PlumeCityNet: Multi-Resolution Air Quality Forecasting

This paper presents an engine able to forecast jointly the concentrations of the main pollutants harming people's health: nitrogen dioxide (NO2), ozone (O3) and particulate matter (PM2.5 and PM10, which are respectively the particles whose diameters are below 2.5um and 10um respectively). The engine is fed with air quality monitoring stations' measurements, weather forecasts, physical models' outputs and traffic estimates to produce forecasts up to 24 hours. The forecasts are produced with several spatial resolutions, from a few dozens of meters to dozens of kilometers, fitting several use-cases needing air quality data. We introduce the Scale-Unit block, which enables to integrate seamlessly all available inputs at a given resolution to return forecasts at the same resolution. Then, the engine is based on a U-Net architecture built with several of those blocks, giving it the ability to process inputs and to output predictions at different resolutions.
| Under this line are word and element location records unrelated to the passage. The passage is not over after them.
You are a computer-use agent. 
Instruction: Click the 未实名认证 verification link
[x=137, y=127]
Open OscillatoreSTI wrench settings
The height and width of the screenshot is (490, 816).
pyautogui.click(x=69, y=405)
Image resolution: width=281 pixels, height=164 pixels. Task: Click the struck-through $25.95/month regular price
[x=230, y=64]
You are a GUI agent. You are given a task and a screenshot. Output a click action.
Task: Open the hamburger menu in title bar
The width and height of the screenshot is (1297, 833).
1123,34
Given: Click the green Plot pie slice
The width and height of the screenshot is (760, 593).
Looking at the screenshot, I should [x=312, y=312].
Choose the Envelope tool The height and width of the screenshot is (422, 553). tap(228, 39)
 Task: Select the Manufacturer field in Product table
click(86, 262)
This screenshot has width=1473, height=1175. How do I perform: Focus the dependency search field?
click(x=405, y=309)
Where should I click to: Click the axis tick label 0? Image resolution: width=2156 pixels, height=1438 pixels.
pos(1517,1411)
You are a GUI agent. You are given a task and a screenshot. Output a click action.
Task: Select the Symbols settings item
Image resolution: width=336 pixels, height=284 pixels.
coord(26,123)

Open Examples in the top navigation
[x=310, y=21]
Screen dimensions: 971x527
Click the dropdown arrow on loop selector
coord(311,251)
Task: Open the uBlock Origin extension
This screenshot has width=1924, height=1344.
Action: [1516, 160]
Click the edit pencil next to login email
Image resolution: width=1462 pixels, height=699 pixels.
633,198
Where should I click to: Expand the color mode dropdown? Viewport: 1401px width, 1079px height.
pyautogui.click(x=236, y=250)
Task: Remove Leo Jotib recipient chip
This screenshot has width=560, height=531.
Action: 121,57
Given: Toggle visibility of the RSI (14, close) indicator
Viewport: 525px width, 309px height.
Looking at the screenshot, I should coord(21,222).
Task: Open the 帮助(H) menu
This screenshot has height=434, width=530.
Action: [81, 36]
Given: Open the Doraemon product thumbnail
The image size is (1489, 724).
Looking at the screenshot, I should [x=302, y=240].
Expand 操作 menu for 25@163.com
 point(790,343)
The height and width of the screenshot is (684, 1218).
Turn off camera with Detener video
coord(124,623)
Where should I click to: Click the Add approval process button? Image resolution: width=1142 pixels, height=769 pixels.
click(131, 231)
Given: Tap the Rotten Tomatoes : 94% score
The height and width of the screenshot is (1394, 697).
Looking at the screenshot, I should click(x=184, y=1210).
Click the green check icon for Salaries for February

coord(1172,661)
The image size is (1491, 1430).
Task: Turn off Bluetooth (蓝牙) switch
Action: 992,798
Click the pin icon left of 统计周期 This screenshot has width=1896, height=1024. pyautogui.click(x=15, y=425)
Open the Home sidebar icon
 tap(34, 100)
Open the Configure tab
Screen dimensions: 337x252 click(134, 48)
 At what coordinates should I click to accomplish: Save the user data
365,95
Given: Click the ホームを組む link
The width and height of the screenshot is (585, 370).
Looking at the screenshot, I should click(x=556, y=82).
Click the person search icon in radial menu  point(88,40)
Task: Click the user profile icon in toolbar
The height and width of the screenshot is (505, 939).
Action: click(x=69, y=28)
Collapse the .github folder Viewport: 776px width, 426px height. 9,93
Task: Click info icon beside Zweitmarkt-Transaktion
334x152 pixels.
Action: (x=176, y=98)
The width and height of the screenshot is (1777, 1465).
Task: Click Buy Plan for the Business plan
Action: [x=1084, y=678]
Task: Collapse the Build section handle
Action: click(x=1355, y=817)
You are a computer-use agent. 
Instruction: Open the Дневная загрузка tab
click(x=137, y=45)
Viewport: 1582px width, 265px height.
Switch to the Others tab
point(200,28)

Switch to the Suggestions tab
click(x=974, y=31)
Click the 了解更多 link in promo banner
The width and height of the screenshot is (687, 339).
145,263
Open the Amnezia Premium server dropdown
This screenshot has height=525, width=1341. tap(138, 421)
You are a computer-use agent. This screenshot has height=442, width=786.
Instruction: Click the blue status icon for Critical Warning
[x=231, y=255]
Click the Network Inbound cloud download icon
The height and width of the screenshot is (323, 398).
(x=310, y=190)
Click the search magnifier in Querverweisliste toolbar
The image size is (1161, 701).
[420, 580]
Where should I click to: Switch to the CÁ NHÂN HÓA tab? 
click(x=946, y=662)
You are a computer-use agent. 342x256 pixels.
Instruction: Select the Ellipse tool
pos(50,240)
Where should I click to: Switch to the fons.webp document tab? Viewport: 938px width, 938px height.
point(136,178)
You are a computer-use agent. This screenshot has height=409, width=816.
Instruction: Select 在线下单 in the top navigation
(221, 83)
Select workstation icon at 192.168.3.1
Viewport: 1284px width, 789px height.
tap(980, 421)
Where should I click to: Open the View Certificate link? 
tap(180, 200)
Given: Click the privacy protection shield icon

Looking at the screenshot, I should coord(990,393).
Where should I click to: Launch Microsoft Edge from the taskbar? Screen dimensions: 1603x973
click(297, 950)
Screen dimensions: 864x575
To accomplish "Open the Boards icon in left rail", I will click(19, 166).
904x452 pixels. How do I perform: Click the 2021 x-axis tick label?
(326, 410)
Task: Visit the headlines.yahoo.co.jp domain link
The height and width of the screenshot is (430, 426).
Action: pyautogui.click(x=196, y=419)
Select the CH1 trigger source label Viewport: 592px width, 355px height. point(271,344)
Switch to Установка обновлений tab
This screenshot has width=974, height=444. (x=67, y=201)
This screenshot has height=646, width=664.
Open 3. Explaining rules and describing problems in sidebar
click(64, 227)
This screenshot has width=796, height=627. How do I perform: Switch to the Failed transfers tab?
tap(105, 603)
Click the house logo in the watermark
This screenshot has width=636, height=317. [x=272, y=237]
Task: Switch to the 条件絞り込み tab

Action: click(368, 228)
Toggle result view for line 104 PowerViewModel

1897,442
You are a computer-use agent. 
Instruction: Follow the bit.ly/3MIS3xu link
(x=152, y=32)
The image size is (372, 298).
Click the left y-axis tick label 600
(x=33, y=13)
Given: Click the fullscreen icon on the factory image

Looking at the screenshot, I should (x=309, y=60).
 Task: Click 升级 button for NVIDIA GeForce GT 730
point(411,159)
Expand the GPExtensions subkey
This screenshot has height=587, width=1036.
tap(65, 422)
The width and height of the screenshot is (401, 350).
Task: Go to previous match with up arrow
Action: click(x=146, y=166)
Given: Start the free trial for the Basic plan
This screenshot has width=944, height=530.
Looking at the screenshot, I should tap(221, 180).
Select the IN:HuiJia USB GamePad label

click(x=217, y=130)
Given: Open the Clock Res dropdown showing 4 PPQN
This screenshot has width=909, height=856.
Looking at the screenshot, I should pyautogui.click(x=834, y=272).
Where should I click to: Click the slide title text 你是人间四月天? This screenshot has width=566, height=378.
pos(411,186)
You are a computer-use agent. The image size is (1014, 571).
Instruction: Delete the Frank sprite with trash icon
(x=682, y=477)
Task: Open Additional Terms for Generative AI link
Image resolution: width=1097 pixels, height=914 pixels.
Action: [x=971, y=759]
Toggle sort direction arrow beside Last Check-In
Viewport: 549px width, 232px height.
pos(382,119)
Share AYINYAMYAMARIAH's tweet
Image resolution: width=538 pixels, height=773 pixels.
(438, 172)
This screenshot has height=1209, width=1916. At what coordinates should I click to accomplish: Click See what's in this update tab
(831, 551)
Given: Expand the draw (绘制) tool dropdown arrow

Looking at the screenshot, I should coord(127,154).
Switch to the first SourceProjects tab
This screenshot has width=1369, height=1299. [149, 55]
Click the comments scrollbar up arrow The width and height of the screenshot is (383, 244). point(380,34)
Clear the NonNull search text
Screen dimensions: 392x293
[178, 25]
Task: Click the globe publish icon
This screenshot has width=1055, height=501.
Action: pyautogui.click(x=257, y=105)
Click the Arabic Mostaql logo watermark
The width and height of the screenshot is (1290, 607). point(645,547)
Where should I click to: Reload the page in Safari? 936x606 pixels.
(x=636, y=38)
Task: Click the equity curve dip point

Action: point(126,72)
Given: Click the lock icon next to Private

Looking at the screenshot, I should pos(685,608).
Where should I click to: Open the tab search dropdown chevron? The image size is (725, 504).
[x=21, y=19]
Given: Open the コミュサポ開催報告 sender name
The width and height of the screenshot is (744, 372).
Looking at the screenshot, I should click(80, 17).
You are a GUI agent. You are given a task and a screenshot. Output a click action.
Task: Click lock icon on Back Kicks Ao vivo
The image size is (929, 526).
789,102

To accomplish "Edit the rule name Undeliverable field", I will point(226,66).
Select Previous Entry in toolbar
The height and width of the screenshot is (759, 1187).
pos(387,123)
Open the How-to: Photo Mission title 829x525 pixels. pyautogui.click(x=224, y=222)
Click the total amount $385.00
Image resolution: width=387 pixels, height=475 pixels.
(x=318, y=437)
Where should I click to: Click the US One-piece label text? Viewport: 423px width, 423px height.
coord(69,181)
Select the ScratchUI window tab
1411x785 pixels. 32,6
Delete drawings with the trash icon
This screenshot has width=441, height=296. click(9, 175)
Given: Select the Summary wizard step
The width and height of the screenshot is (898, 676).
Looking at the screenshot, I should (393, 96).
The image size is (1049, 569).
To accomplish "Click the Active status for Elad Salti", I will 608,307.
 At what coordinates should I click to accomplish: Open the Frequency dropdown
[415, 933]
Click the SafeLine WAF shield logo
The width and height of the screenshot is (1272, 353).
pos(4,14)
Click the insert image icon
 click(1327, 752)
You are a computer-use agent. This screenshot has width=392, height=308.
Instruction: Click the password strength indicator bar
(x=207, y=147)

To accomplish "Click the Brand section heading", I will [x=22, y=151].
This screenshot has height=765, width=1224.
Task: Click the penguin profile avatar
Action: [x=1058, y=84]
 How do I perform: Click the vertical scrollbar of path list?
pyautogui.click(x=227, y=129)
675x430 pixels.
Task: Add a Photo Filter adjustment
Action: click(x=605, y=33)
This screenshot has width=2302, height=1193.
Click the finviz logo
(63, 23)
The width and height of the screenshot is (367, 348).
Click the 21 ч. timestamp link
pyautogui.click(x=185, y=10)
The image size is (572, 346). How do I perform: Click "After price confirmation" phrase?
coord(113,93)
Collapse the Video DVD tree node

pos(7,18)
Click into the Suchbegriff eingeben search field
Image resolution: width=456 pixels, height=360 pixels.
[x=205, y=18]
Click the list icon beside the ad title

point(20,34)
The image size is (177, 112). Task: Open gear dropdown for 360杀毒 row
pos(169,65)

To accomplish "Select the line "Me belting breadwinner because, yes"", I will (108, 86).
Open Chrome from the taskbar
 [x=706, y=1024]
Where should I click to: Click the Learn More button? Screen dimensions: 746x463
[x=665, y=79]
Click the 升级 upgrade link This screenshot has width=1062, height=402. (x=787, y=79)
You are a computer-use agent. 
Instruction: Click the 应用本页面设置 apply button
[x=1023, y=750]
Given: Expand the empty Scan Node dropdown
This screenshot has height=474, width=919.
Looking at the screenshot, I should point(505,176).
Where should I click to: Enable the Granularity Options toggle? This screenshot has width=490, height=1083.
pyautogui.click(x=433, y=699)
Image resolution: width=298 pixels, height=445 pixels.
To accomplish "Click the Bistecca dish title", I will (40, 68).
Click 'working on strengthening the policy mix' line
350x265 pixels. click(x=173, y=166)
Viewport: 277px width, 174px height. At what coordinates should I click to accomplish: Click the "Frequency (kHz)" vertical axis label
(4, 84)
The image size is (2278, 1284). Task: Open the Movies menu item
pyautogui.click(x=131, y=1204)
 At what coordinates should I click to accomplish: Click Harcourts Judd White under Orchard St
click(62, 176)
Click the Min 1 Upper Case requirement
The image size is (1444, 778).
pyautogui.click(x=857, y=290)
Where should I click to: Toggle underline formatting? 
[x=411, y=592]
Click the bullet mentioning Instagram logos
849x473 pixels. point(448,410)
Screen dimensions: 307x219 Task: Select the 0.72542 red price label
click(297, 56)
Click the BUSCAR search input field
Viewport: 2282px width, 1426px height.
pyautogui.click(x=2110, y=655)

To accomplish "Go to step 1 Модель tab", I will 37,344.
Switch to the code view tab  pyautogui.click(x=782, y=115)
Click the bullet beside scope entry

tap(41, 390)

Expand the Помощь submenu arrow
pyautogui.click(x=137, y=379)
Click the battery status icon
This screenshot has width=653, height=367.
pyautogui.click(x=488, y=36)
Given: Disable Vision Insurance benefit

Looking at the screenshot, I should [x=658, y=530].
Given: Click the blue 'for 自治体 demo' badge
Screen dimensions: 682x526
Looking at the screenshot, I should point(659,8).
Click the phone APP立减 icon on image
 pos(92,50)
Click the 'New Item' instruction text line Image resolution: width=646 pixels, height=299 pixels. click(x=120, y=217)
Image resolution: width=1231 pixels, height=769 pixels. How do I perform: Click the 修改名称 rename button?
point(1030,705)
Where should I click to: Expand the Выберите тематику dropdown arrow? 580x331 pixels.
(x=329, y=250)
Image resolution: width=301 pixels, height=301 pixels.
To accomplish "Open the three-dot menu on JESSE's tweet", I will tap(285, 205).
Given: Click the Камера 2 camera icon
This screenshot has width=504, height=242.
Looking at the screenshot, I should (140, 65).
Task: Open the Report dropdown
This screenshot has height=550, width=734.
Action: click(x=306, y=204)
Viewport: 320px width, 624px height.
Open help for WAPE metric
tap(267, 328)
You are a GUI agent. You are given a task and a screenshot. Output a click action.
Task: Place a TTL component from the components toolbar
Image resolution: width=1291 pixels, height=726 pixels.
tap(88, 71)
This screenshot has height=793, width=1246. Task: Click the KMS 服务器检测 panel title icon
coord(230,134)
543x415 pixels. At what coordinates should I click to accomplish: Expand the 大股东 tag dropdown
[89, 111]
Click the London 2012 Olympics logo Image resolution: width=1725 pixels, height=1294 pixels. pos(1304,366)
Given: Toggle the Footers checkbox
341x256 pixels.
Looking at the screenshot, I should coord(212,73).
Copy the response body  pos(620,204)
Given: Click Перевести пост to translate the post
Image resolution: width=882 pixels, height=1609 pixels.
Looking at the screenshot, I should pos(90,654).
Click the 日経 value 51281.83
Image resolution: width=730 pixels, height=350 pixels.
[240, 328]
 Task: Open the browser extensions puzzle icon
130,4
We have implemented and evaluated the engine on the largest cities in Europe and the United States, and it clearly outperforms other prediction methods. In particular, the out-of-sample accuracy remains high, meaning that the engine can be used in cities which are not included in the training dataset. A valuable advantage of the engine is that it does not need much computing power: the forecasts can be built in a few minutes on a standard CPU. Thus, they can be updated very frequently, as soon as new air quality monitoring stations' measurements are available (generally every hour), which is not the case of physical models traditionally used for air quality forecasting.

High-Resolution Air Quality Prediction Using Low-Cost Sensors

The use of low-cost sensors in air quality monitoring networks is still a much-debated topic among practitioners: they are much cheaper than traditional air quality monitoring stations set up by public authorities (a few hundred dollars compared to a few dozens of thousand dollars) at the cost of a lower accuracy and robustness. This paper presents a case study of using low-cost sensors measurements in an air quality prediction engine. The engine predicts jointly PM2.5 and PM10 concentrations in the United States at a very high resolution in the range of a few dozens of meters. It is fed with the measurements provided by official air quality monitoring stations, the measurements provided by a network of more than 4000 low-cost sensors across the country, and traffic estimates. We show that the use of low-cost sensors' measurements improves the engine's accuracy very significantly. In particular, we derive a strong link between the density of low-cost sensors and the predictions' accuracy: the more low-cost sensors are in an area, the more accurate are the predictions. As an illustration, in areas with the highest density of low-cost sensors, the low-cost sensors' measurements bring a 25% and 15% improvement in PM2.5 and PM10 predictions' accuracy respectively. An other strong conclusion is that in some areas with a high density of low-cost sensors, the engine performs better when fed with low-cost sensors' measurements only than when fed with official monitoring stations' measurements only: this suggests that an air quality monitoring network composed of low-cost sensors is effective in monitoring air quality. This is a very important result, as such a monitoring network is much cheaper to set up.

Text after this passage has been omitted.